Gross profit margin benchmarks for commercial subcontractors at $3M–$8M: civil and grading 21–25%, electrical 25–29%, concrete 21–24%, SWPPP 24–27%, underground utility 20–24%, mechanical/HVAC 24–28%. Gross profit is revenue minus direct job cost before overhead. If your gross margin is below benchmark, the cause is almost always underpriced bids, untracked equipment costs, or labor variance that is not being caught.
Gross profit margin is the most actionable financial metric for a commercial subcontractor. It shows whether pricing and field execution are working — before overhead gets involved. Net profit can be manipulated by cutting overhead. Gross margin cannot. It reflects whether the work itself is priced and executed at a level that covers direct cost and contributes enough to overhead and profit. This page covers benchmarks by trade and the specific reasons margins miss.
GROSS PROFIT TARGETS — $3M TO $8M REVENUE BAND.

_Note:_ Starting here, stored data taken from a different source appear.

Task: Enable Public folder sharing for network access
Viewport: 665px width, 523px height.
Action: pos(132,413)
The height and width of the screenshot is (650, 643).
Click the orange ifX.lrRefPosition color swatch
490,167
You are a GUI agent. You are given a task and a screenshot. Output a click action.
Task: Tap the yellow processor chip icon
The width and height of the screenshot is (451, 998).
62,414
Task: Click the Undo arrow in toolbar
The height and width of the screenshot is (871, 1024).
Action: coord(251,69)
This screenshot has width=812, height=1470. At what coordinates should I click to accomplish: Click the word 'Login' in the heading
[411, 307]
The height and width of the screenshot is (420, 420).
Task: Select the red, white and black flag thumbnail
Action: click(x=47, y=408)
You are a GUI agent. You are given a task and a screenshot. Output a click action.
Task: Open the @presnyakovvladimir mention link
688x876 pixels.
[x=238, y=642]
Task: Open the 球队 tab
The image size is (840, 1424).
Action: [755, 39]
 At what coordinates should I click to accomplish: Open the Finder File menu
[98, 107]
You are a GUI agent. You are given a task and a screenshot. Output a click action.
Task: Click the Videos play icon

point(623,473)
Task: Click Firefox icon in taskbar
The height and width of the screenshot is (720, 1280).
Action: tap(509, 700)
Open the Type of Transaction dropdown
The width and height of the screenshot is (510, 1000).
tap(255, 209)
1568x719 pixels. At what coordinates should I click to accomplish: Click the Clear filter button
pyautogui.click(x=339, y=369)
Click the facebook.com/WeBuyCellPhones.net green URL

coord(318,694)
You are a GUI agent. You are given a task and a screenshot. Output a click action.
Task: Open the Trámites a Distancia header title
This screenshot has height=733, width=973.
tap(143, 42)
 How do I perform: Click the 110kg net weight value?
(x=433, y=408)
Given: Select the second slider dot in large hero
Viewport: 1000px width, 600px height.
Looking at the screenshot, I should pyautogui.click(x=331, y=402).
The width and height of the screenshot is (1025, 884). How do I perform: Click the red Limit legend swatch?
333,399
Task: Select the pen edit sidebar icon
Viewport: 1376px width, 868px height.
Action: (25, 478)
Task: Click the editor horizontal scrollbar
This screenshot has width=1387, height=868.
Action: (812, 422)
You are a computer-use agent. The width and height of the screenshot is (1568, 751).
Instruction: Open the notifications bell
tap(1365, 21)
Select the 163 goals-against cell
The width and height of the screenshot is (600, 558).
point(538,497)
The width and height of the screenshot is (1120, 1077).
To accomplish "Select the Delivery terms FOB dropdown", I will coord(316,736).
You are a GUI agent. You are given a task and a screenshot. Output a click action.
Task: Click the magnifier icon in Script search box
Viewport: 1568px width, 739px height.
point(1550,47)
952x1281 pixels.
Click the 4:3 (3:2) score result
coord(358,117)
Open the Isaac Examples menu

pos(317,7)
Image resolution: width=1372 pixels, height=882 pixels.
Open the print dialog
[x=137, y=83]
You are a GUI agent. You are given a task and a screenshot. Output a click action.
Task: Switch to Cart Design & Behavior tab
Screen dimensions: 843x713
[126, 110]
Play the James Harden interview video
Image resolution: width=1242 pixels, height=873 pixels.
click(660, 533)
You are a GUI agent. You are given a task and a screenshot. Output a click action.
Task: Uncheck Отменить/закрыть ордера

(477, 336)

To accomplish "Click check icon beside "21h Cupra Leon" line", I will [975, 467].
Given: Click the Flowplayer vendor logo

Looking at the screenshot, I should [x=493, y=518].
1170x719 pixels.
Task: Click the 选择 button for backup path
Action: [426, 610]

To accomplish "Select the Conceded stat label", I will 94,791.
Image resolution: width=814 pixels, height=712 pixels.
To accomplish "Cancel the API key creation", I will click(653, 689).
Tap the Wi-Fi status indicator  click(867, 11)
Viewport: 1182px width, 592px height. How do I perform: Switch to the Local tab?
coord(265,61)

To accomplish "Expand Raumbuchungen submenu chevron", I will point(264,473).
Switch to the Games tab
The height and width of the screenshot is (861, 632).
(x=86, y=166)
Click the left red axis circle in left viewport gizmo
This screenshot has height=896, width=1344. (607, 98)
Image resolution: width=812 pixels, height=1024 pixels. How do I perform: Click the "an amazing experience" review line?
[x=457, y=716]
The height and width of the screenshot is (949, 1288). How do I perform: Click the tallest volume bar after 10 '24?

The revenue band matters: These ranges are for $3M–$8M. Below $1M, gross margins should be similar but overhead is proportionally higher. Above $10M, gross margin targets can compress slightly as GCs push harder on sub pricing on larger volumes — but net margin should improve as overhead is spread over more revenue.
THE THREE CAUSES WHEN GROSS MARGIN IS BELOW BENCHMARK.
Overhead Not Fully Applied in Bids
If your overhead rate in bids is 10% when your real overhead rate is 17%, every bid is underpriced by 7 points of gross margin from the start. The job executes perfectly and still misses benchmark because the price never covered overhead correctly. The fix: calculate your real overhead rate and build it into every bid consistently.
Labor Production Rate Variance
You bid 300 linear feet of conduit per crew-day. Your crew is delivering 240. Every phase on every similar project is 25% over on labor before any other variance occurs. Tracking production rates by phase and ground condition on closed jobs and comparing to estimates is the only systematic way to identify and correct this. Without that data, you bid the same wrong rate on every similar project indefinitely.
Equipment Costs Absorbed Rather Than Billed
Owned equipment deployed at an all-in rate that does not cover replacement reserve, idle days, and real maintenance costs is a systematic margin leak. A dozer that costs $980/day to own and operate getting billed at $650/day loses $330 every day it is on site. Build cost basis for every owned machine. Charge that rate on every project. Recover what the equipment actually costs.